Search code examples
unicodeiconv

Why can iconv convert precomposed form but not decomposed form of "É" (from UTF-8 to CP1252)


I use the iconv library to interface from a modern input source that uses UTF-8 to a legacy system that uses Latin1, aka CP1252 (superset of ISO-8859-1).

The interface recently failed to convert the French string "Éducation", where the "É" was encoded as hex 45 CC 81. Note that the destination encoding does have an "É" character, encoded as C9.

Why does iconv fail converting that "É"? I checked that the iconv command-line tool that's available with MacOS X 10.7.3 says it cannot convert, and that the PERL iconv module fails too.

This is all the more puzzling that the precomposed form of the "É" character (encoded as C3 89) converts just fine.

Is this a bug with iconv or did I miss something?

Note that I also have the same issue if I try to convert from UTF-16 (where "É" is encoded as 00 C9 composed or 00 45 03 01 decomposed).


Solution

  • Unfortunately iconv indeed doesn't deal with the decomposed characters in UTF-8, except the version installed on Mac OS X.

    When dealing with Mac file names, you can use iconv with the "utf8-mac" character set option.
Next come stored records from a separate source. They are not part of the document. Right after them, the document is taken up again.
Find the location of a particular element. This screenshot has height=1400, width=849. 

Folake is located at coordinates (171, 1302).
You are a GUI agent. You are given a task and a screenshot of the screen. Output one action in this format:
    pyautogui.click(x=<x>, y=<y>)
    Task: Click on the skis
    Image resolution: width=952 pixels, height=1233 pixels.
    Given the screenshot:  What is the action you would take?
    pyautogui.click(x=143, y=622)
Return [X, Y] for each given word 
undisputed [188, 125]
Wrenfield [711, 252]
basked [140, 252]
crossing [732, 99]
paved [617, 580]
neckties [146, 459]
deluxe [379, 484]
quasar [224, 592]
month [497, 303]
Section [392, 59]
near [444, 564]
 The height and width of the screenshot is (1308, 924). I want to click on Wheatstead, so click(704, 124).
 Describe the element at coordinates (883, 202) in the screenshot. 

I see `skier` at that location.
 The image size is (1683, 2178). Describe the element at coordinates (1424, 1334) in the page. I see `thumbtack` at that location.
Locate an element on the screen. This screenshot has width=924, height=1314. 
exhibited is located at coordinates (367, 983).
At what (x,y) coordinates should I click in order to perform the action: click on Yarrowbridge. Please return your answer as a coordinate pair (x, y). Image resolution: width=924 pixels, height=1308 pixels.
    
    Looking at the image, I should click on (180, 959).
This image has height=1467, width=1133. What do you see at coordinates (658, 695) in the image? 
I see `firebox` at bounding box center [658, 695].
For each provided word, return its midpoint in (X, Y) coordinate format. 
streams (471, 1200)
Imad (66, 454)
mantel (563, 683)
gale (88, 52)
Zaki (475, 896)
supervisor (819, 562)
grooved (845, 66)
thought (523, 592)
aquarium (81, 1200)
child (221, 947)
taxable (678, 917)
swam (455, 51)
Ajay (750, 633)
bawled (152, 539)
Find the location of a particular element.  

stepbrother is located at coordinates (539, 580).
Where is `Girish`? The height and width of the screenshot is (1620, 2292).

It also takes into account a few idiosyncrasies of the Mac decomposed form.

    However, non-mac versions of iconv or libiconv don't support this, and I could not find the sources used on Mac which provide this support.

    I agree with you that iconv should be able to deal with both NFC and NFD forms of UTF8, but until someone patches the sources we have to detect this manually and deal with it before passing stuff to iconv.

    Faced with this annoying problem, I used Perl's Unicode::Normalize module as suggested by Jukka.

    #!/usr/bin/perl
    
    use Encode qw/decode_utf8 encode_utf8/;
    use Unicode::Normalize;
    
    while (<>) {
        print encode_utf8( NFC(decode_utf8 $_) );
    }